Olivia Paroldi est souriante dans son atelier, elle se présente d’une voix douce. A l’école Estienne de Paris, elle obtient deux diplômes : le premier en métier d’art, en gravure, et l’autre en art supérieur, en illustration. Lors de ses études, elle s’intéresse de plus en plus à la gravure pour finalement en faire son métier.

Cela fait maintenant dix ans que l’artiste graveur se consacre à son art. Elle se dit être à cheval entre deux courants : le métier d’art et une démarche graphique contemporaine. «Cela pourrait s’inscrire dans l’art urbain mais je ne me revendique pas street-artiste.»

Olivia grave sur des planches de bois, de cuivre ou de lino. La gravure est une technique ancienne. Après avoir dessiné sur le support, il faut le creuser à l’endroit où l’on veut garder le papier blanc. On utilise pour cela des gouges (une sorte de ciseau en forme de gouttière). Ensuite il faut encrer avec un rouleau : cela consiste à répartir une fine couche d’encre sur tout le support, pour que le dessin puisse par la suite apparaître net sur la feuille. La dernière étape est donc celle de l’impression sur papier, qui s’effectue avec une presse ou à la main. L’encre versée sur le support se dépose sur le papier, où le dessin va finalement apparaître. Les estampes (résultat d’une gravure) sont ensuite découpées et collées dans la rue où elles resteront sur les murs jusqu’à trois mois.

Gravure Olivia Paroldi

Olivia Paroldi grave sur du bois avec une gouge, après avoir dessiné au préalable sur le support (Crédits : Célia Maciolek)

« L’art est un perpétuel renouvellement »

La jeune femme de 35 ans est arrivée à Cannes lorsque la résidence des artistes s’est créée. Elle avait des attaches affectives dans la région et voulait quitter Paris. Un lieu de travail et un projet intéressant lui offraient donc la possibilité de revenir dans une région où elle avait grandi. « C’est un point de ma vie où je me suis rendu compte que le passage du temps a pris de l’importance. » explique Olivia Paroldi en parlant de son arrivée dans la région.

Le pilier de sa démarche artistique, c’est donc de transmettre un savoir-faire ancestral. On retrouve cela dans les estampes éphémères qu’elle colle dans les rues du Suquet, qui sont le reflet de souvenirs cannois. Parler avec les habitants, échanger avec les personnes de tout âge, c’est ainsi qu’Olivia Paroldi procède. Elle travaille régulièrement avec des lycéens, fait des ateliers parents/enfants et a même travaillé avec des aveugles.

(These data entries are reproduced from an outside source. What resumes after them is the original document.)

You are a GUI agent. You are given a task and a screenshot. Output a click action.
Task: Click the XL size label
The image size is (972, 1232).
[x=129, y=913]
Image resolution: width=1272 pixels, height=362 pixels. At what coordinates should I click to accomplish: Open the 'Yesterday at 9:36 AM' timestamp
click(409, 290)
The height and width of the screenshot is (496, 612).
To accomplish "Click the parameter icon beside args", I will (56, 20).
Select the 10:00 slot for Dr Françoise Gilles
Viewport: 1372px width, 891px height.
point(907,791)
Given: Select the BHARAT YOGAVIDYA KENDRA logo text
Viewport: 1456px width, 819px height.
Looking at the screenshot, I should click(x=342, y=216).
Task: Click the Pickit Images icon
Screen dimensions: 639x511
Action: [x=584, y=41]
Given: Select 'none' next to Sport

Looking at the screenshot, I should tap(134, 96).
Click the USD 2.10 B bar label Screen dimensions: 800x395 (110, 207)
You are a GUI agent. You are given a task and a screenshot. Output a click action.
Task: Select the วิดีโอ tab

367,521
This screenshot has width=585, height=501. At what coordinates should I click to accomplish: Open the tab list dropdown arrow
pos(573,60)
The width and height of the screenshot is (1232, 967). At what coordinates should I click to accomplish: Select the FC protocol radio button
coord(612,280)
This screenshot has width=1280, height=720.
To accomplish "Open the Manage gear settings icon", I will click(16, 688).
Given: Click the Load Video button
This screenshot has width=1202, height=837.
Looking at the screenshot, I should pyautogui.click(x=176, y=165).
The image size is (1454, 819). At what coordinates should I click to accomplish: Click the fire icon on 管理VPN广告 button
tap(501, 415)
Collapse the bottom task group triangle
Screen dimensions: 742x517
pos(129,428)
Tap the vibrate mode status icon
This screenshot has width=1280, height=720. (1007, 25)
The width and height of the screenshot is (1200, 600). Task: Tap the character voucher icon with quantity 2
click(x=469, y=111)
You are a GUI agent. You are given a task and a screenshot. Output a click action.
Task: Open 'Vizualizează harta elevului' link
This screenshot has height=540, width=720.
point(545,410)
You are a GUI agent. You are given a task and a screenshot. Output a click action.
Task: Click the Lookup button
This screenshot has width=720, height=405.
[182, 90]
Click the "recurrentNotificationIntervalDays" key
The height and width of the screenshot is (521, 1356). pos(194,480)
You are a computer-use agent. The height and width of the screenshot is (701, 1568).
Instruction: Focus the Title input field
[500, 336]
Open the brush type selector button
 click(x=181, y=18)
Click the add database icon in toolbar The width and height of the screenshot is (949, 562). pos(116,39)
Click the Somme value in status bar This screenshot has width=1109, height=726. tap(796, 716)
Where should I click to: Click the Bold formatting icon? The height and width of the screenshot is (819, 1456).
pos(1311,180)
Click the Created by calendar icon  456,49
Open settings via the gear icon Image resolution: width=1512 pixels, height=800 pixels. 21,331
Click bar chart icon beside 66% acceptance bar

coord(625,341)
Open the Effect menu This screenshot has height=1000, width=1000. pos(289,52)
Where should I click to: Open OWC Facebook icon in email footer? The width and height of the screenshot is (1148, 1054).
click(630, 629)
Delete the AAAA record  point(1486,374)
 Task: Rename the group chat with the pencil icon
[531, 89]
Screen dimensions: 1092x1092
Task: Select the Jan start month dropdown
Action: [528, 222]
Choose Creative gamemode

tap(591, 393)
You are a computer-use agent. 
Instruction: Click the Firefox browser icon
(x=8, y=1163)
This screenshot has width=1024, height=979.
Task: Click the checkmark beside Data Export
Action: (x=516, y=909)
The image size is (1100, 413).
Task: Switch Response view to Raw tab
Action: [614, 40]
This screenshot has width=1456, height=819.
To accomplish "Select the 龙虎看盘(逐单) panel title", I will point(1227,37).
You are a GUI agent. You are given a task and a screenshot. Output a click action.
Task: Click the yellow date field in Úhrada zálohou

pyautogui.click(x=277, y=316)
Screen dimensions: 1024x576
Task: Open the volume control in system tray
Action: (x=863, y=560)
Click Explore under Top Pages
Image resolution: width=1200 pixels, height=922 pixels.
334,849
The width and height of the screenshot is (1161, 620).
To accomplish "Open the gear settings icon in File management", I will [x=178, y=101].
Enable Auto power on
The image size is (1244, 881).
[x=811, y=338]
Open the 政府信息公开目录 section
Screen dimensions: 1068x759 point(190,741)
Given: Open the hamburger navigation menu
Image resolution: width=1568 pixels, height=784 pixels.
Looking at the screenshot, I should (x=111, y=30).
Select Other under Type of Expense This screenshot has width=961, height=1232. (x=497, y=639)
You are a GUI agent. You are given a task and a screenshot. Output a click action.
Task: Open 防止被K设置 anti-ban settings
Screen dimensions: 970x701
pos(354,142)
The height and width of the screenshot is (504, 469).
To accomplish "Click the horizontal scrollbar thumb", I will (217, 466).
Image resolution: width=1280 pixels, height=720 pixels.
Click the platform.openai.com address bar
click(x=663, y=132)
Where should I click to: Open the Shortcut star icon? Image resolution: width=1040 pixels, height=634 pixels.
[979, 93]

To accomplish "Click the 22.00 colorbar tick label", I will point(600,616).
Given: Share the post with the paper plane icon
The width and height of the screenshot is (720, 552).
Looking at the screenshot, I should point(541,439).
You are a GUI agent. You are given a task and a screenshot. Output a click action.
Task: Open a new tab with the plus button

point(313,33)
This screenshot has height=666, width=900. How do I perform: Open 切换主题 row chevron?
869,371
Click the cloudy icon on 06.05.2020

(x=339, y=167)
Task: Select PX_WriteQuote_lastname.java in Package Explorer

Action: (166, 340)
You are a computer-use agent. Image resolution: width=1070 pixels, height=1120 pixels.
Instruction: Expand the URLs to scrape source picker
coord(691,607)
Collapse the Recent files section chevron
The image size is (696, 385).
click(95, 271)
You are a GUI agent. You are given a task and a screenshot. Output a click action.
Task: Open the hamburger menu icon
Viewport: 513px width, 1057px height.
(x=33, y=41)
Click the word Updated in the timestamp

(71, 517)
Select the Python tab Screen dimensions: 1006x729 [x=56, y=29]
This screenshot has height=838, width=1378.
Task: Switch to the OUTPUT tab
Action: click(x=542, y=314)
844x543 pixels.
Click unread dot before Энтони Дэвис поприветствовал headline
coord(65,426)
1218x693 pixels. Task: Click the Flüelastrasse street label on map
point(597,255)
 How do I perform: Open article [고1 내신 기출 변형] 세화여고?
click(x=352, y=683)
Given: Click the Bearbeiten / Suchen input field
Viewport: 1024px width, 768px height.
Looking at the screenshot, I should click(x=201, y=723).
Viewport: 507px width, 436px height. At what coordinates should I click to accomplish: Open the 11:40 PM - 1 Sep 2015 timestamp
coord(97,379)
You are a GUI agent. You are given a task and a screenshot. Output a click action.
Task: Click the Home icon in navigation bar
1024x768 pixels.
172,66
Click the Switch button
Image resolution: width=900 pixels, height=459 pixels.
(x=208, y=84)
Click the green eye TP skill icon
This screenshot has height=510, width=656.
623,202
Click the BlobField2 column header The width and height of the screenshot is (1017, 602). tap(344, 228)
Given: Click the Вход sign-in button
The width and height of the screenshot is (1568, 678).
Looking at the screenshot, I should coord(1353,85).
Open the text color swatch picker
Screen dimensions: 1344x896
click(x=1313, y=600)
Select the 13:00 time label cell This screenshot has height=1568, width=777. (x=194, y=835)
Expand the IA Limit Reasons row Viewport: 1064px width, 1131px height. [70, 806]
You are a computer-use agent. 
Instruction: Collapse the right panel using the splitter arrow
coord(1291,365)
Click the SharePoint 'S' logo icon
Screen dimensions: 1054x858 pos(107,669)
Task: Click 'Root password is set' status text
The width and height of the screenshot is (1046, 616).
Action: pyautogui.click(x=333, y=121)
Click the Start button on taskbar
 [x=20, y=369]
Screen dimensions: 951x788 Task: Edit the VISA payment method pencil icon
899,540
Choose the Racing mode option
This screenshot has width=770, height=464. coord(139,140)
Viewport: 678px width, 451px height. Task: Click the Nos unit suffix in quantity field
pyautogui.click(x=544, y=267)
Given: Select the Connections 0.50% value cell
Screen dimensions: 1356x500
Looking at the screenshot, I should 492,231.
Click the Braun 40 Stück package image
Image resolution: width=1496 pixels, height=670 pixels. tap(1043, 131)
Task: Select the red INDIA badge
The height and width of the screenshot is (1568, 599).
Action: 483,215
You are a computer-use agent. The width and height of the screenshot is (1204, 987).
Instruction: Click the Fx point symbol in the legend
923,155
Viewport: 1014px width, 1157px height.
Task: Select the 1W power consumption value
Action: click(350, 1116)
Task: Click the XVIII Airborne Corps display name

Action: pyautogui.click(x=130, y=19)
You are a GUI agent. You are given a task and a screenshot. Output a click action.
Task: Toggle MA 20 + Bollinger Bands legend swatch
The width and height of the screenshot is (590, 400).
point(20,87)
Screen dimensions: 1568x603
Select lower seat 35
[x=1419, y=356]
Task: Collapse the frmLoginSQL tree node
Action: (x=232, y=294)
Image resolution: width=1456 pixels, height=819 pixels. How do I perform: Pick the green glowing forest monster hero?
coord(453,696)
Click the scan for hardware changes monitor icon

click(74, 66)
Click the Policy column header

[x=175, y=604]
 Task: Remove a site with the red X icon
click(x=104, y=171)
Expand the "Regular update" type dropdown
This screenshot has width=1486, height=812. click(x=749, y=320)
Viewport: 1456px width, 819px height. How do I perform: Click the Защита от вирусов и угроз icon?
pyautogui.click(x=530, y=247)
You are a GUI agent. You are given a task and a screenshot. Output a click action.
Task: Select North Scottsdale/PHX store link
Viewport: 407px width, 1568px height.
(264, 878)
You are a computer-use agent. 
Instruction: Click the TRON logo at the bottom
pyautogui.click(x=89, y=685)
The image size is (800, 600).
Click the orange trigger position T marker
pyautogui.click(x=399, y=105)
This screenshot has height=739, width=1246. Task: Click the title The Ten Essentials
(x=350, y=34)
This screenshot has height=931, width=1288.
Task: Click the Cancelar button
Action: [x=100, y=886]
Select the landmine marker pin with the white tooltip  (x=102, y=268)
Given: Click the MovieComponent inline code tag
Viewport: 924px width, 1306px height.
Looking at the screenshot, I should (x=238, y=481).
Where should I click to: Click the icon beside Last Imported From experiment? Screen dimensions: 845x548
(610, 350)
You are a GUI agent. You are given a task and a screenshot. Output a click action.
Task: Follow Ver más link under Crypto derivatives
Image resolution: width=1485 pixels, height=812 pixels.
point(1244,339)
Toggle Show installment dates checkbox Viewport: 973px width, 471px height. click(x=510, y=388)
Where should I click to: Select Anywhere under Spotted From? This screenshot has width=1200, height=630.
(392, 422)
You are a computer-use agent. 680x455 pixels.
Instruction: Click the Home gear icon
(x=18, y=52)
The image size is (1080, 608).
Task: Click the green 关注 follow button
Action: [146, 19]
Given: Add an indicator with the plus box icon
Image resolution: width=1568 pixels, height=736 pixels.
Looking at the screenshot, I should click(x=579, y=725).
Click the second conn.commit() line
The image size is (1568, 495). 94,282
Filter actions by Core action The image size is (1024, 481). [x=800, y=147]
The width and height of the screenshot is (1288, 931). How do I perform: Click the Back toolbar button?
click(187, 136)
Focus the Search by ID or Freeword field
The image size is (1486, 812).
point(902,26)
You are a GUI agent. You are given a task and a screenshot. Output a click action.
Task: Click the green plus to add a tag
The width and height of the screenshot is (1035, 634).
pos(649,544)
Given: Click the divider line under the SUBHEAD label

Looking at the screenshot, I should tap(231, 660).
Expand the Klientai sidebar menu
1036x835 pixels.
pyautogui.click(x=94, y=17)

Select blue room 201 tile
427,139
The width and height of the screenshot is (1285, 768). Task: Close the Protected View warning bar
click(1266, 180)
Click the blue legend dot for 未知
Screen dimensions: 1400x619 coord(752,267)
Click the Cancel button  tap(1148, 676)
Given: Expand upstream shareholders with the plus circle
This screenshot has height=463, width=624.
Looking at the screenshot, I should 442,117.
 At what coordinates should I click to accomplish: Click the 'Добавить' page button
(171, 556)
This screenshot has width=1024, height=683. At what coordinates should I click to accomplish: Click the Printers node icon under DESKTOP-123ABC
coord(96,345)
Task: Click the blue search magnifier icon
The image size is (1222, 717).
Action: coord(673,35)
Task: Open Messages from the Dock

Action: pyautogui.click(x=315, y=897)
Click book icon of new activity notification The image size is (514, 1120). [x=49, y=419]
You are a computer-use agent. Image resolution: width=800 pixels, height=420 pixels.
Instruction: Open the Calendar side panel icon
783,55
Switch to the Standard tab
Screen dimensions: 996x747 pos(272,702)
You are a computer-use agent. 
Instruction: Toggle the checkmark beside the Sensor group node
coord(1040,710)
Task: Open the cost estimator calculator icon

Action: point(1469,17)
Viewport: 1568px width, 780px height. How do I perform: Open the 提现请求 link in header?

Ces expériences lui permettent de faire découvrir l’art à tout le monde, mais aussi de se remettre en question.

Estampes Olivia Paroldi (3)

Le résultat du travail d’Olivia Paroldi (Crédits : Célia Maciolek)

Une remise en cause de la gravure

Olivia Paroldi évoque Picasso : « il remettait tout son travail à plat et faisait autre chose, même s’il pouvait vivre de ce qu’il faisait. » Adapter la technique, la rendre accessible, voir la gravure sous un autre angle, découvrir la perception que chacun se fait du monde et de l’art. Chaque rencontre lui permet de voir que la discipline est un perpétuel recommencement. Persuadée qu’il ne faut jamais rentrer dans un système, Olivia Paroldi est toujours en quête de nouveauté.

L’artiste peine pourtant à vivre de sa passion. Elle commence doucement à pouvoir gagner sa vie grâce à ce qu’elle crée. Les ateliers, interventions en lycée ou conférences qu’elle pratique aident la jeune maman. Elle affirme qu’avoir une activité composite aide vraiment, car la création artistique demande beaucoup de temps et de travail pour en vivre.

Atelier Olivia Paroldi (4)

L’atelier de gravure d’Olivia Paroldi (crédits : Célia Maciolek)

L’artiste ne cherche pas à plaire mais plutôt à faire sortir la gravure de la tradition, la rendre plus vivante. Les estampes ne devraient pas être aussi précieuses. Pour elle l’art doit sortir des musées, peu importe les coutumes, il doit être exercé librement tant qu’il est sincère : « L’art doit toujours pointer quelque chose, guider le regard, donner envie de regarder là où personne ne regarde ».